A grandchild’s claim to maintenance from a deceased grandparent’s estate
Jurisdiction | South Africa |
Author | Daniel Mackintosh |
Citation | 2014 Acta Juridica 41 |
Date | 15 August 2019 |
Pages | 41-77 |
Published date | 15 August 2019 |
A grandchild’s claim to maintenance from a
deceased grandparent’s estate
DANIEL MACKINTOSH* AND MOHAMED PALEKER
†
The right of children to claim maintenance from deceased parents’ estates is
well-established in South African law.Whether grandchildren can claim
similar rights from deceased grandparents’ estates is unsettled: the courts have
not overwhelmingly rejected such claims, nor have they strongly endorsed
them. It would appear that the law is in a state of flux.
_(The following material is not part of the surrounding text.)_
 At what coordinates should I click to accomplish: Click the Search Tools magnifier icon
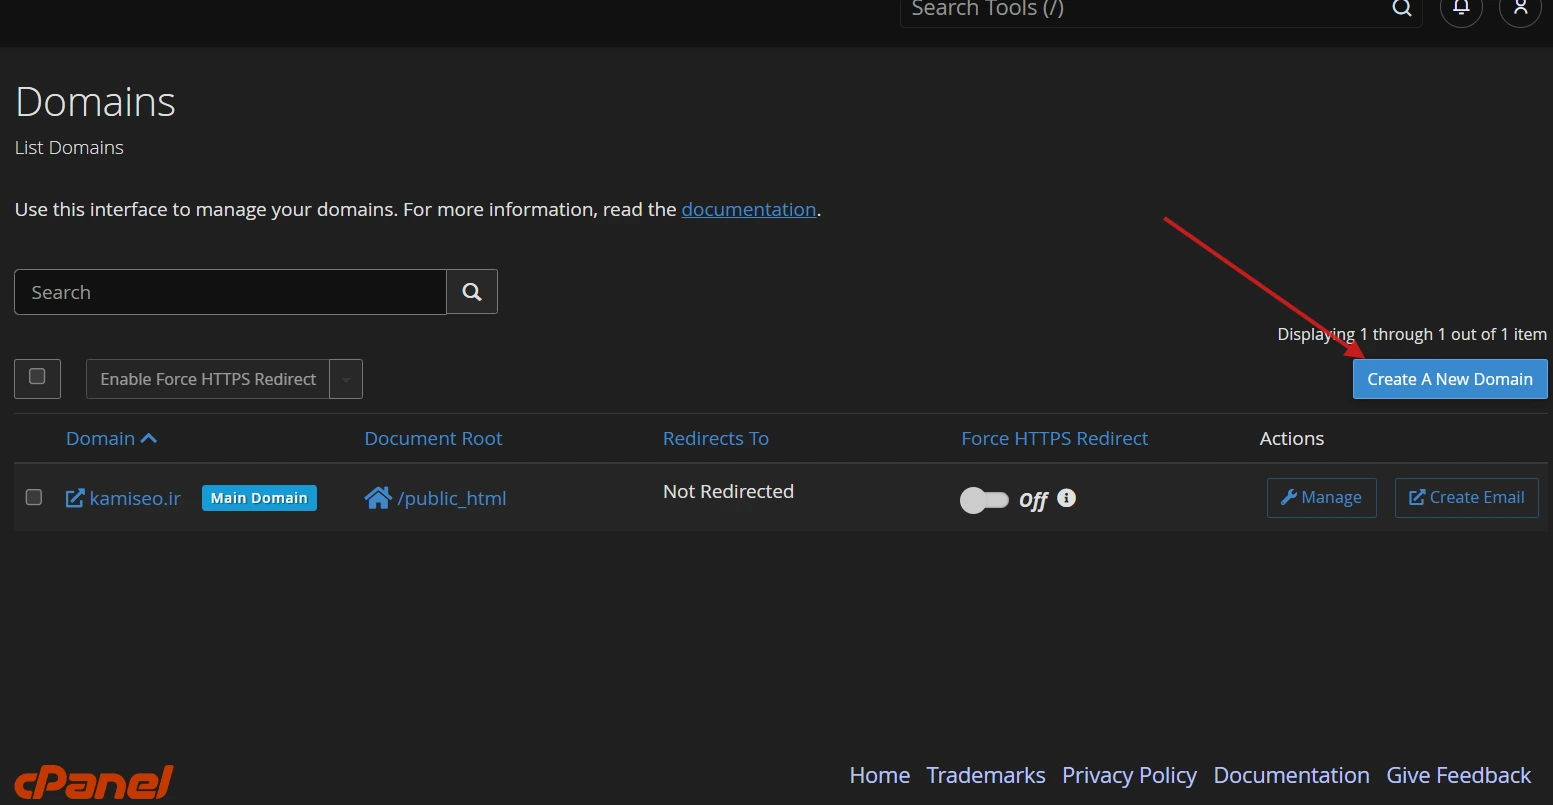[1402, 9]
This paper explores the
evolution of maintenance claims against deceased estates so as to better
understand the ambivalence towards maintenance claims of grandchildren
against deceased grandparents’ estates. The paper contextualises the need for
the recognition of such claims within the prevailing socio-economic climate
in South Africa and contemporary constitutional rights and remedies. At the
end, the paper discusses international trends, which recognise such claims to
counter-balance freedom of testation.
I INTRODUCTION
In this article we will consider whether South African law should be
developed to recognise a grandchild’s right to claim maintenance against a
deceased grandparent’s estate. It is our contention that the common law
should be developed in this regard. Even though we hold this view, we
wish to make clear at the very outset that we do not seek to displace the
primary obligation of parents to adequately maintain their children. The
maintenance claim of a grandchild against a deceased grandparent’s estate
would therefore only be enforceable where the grandchild’s own parents,
for good reason, cannot provide such maintenance.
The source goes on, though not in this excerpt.